OUTPUT = SURROUNDINGS * (SKILLS * OPPORTUNITY)

“Skills” is a raw and rough estimate of a player’s statistical output.  For the sake of this example, we can set this equal to what a player would be worth if they played 162 games or made 34 starts.

This “Skills” figure is then multiplied by the “Opportunity” factor.  “Opportunity” can range from 0 – 1.  Meaning a player can have all the skills in the world, but if you multiply “all the skills in the world” by zero… you get zero.

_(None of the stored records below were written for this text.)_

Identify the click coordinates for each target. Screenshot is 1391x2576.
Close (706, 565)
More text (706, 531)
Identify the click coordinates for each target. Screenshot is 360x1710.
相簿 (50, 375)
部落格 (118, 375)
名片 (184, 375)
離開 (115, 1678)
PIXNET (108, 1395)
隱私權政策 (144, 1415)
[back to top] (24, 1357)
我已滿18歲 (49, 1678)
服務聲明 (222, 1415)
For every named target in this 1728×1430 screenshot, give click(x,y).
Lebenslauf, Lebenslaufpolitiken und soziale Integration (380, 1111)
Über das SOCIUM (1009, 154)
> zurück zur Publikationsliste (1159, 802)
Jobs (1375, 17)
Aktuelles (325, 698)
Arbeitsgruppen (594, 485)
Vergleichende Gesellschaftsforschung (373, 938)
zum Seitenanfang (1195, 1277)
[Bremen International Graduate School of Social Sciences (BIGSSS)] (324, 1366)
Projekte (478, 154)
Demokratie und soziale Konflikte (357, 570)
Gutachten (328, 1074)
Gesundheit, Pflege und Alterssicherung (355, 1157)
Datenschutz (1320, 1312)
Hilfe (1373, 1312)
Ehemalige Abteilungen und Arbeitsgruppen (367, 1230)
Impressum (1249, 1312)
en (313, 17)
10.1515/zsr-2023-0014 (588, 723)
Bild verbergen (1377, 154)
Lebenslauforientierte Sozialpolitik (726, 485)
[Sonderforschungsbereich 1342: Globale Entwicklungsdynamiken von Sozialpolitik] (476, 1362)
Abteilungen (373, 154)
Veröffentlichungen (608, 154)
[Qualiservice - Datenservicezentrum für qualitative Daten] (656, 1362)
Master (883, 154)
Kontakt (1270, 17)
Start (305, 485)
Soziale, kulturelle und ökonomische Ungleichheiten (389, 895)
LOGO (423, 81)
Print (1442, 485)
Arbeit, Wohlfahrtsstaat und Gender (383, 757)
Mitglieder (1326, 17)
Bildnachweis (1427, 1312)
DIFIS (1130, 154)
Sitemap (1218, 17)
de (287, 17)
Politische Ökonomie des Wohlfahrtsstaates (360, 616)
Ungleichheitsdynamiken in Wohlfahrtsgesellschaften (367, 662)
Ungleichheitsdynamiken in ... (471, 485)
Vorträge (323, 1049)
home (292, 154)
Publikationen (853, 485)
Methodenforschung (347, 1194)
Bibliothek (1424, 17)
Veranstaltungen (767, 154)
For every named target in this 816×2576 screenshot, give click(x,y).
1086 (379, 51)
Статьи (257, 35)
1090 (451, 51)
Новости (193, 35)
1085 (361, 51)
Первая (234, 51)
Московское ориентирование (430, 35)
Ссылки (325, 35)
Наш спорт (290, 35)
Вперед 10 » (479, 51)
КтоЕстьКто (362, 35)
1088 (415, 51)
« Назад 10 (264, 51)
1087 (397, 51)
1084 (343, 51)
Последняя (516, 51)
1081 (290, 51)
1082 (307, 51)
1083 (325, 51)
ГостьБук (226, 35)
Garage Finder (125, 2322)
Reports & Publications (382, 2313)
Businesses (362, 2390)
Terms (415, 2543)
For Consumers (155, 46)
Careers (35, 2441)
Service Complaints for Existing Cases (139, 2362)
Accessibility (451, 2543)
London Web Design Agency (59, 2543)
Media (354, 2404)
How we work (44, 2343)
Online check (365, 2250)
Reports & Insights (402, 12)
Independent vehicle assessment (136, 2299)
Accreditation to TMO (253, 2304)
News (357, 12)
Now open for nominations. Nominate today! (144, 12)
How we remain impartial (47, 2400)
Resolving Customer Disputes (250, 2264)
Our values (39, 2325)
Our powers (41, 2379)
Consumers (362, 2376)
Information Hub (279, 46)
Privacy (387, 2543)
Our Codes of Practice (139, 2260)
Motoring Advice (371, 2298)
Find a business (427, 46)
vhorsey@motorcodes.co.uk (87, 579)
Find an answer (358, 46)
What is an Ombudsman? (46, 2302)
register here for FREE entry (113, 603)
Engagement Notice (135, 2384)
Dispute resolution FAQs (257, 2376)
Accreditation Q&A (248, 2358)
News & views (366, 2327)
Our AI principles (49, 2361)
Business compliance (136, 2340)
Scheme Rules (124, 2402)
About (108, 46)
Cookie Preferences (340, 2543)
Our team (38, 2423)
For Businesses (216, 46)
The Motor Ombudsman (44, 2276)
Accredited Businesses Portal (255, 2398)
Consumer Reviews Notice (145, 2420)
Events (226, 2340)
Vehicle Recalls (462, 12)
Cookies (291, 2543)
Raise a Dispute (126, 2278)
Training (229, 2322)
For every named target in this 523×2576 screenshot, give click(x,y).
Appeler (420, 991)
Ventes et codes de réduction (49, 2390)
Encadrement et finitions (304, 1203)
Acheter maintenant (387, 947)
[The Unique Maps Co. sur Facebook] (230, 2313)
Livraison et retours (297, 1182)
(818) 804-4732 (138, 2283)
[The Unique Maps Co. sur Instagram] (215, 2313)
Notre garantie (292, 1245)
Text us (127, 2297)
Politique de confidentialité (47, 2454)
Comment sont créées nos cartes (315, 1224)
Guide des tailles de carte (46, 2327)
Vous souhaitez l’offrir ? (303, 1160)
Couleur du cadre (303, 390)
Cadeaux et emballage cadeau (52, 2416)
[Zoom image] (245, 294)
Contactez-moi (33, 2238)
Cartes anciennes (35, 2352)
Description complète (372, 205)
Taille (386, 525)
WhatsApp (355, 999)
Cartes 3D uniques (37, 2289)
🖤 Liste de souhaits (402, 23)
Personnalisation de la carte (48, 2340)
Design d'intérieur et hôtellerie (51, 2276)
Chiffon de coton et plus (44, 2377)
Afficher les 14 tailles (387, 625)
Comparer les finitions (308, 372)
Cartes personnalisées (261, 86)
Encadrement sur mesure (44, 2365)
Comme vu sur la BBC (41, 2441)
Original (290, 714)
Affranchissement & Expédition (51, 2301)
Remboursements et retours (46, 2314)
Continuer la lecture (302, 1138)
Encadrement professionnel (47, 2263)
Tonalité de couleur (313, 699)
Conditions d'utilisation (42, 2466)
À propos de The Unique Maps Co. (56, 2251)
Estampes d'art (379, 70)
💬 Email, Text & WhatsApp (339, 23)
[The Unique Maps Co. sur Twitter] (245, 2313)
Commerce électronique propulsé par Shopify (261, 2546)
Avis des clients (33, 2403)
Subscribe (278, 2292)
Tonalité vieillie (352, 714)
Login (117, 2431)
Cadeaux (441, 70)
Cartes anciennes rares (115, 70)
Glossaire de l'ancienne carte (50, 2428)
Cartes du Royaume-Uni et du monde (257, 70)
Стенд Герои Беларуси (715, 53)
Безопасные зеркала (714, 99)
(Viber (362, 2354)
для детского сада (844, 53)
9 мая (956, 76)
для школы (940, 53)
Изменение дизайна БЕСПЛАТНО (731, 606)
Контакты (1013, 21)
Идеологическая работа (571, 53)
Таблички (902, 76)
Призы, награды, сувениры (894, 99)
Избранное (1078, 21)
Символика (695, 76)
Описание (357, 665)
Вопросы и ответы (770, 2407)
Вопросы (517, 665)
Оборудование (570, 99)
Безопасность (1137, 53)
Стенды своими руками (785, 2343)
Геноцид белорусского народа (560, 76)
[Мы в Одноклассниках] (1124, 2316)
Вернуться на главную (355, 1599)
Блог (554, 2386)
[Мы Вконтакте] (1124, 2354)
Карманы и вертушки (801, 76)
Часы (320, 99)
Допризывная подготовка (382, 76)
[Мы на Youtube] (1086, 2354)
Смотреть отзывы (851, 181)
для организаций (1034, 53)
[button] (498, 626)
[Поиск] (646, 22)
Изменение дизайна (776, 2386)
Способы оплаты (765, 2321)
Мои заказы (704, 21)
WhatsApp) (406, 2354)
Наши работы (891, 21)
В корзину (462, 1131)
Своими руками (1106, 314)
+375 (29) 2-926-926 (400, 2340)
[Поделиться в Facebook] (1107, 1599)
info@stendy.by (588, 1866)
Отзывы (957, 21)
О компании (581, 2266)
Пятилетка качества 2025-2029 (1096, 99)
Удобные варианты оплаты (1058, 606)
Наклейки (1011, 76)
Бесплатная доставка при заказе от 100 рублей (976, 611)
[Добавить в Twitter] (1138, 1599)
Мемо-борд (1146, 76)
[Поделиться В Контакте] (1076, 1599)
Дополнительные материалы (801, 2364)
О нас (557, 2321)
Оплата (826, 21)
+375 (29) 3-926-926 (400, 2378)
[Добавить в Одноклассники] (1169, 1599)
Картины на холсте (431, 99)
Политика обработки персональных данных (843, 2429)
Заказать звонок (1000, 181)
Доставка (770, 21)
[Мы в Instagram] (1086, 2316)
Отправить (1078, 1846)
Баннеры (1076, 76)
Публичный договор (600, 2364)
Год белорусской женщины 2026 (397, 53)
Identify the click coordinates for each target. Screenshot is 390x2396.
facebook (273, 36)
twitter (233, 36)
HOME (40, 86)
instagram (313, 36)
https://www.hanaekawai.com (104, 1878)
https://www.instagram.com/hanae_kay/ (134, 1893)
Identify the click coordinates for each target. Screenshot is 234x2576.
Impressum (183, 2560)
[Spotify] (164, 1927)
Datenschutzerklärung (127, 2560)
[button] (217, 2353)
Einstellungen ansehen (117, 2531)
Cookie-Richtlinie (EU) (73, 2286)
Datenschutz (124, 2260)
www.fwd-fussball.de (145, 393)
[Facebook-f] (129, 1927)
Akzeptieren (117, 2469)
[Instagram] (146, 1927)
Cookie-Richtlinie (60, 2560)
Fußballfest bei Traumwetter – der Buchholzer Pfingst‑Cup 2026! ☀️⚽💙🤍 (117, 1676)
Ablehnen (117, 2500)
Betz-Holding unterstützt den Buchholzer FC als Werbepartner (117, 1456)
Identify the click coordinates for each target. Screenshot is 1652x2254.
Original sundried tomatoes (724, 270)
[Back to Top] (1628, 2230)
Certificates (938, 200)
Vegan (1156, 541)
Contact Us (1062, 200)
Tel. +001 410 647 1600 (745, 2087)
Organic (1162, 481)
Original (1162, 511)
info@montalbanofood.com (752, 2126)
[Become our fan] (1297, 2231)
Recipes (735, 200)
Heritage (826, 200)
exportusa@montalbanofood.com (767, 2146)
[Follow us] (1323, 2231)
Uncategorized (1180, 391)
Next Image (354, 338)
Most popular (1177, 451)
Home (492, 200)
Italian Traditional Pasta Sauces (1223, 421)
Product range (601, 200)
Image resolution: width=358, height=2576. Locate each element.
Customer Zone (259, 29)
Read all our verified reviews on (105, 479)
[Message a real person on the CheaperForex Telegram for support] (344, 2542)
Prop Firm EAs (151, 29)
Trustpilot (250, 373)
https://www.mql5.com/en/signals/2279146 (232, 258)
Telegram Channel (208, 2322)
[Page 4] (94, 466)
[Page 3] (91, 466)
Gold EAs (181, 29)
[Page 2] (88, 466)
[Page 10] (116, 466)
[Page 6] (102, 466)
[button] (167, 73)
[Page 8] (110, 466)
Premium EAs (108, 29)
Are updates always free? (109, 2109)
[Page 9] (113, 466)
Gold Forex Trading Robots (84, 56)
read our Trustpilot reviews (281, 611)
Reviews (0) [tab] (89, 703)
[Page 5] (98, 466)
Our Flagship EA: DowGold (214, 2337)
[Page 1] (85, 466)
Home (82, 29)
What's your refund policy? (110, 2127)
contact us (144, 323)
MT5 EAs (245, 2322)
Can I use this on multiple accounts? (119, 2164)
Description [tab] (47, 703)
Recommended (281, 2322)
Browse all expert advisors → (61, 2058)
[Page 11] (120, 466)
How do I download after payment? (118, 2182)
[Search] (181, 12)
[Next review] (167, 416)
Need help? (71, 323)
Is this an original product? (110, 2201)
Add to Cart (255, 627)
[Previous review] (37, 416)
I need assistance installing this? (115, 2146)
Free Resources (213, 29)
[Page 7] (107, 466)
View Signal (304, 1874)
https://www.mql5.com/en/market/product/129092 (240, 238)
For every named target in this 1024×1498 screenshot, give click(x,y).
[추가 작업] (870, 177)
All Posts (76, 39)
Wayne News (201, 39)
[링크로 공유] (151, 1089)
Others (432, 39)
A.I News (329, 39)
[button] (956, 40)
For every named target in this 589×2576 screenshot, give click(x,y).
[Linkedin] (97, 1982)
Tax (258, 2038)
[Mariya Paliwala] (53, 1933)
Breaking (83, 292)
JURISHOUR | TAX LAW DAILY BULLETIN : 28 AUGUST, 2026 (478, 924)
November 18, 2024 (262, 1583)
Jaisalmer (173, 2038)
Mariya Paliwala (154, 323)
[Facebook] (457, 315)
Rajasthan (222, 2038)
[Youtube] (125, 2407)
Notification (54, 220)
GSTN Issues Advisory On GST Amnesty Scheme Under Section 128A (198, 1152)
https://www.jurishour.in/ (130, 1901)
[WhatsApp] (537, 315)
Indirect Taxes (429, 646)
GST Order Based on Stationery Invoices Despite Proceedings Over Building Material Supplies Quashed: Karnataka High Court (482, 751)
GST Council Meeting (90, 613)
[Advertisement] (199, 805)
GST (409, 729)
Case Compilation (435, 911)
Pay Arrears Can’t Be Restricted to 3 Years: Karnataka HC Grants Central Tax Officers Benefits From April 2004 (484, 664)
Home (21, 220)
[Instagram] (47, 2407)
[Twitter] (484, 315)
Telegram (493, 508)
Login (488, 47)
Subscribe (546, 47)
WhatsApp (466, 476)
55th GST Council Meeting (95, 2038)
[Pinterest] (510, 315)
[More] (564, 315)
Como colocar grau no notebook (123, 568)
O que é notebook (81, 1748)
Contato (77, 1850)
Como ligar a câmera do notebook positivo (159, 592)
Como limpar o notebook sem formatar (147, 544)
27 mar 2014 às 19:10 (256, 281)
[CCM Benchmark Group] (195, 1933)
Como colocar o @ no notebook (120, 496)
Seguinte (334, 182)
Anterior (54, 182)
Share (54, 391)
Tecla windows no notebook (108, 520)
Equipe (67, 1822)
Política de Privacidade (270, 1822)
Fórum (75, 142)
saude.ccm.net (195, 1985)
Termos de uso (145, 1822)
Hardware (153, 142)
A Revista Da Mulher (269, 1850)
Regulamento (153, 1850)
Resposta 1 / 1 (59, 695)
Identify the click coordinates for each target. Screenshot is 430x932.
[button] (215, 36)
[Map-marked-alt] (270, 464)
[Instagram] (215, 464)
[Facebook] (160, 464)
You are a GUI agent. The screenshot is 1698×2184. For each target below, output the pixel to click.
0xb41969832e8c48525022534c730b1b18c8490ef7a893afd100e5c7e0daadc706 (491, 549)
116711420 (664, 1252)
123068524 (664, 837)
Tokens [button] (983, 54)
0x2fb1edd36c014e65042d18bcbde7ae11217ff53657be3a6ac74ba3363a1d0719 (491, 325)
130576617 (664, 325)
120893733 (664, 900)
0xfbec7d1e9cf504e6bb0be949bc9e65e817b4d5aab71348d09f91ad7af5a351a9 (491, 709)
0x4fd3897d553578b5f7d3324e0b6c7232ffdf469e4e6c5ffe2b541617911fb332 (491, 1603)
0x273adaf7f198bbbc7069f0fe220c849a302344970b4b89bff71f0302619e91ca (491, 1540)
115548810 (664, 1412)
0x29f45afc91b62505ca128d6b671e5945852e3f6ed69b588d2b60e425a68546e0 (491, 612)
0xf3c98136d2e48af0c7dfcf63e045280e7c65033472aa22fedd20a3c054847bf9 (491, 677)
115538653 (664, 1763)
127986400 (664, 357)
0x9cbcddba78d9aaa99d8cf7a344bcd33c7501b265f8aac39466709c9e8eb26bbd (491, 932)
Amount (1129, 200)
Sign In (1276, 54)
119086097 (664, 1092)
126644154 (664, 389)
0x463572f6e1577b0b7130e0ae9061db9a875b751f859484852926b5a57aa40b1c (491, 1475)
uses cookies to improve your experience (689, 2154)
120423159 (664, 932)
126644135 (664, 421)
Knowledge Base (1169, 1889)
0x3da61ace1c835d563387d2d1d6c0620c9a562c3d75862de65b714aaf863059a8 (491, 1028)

This result is then multiplied by an adjustment for “Surroundings”.  An average or neutral set of “Surroundings” would set this factor equal to 1.00.  If the surroundings are beneficial to a player’s output (they are a hitter in a hitter-friendly park on a strong offensive team batting in the heart of the order), the factor grows larger than 1.00.  Maybe to 1.25.  If the surroundings are poor and harmful to a player’s output (they are a hitter with home games in a very pitcher friendly stadium, part of a weak lineup, and bat 8th), the factor falls below 1.00, maybe to .75.

Go The Distance

If you build it, they will come.  Alright, enough Field of Dreams quotes.  But the point is to “go the distance” with your analysis.  We all fall victim to just considering a player’s skills in the equation above and don’t make the necessary adjustments for opportunity and surroundings.

More To Come

Stay tuned to Smart Fantasy Baseball for a more detailed discussion of how to apply S.O.S. and “case studies” using some real news items from the young 2013 baseball season. Please follow SmartFantasyBB on Twitter or subscribe to the blog using your e-mail address in the sign up box on the top right of any page.  Once you sign up, you’ll get any new post e-mailed directly to you.

Thanks for the follow

Be Smart.

*NOTE:  I repeat that I love Berry.  I “download and listen” to nearly every episode of the Fantasy Focus podcast.  I’m certain he understands advanced baseball metrics and applies them to his analysis.  Heck, he’s a member of the Fantasy Sports Writer Hall of Fame.  But he’s a celebrity.  His hands are tied because of the audience he serves (the masses) and the medium uses to relay his message (in working for ESPN he has to quickly get out his message).  He can’t delve into 15-minute long explanations about FIP and BABIP.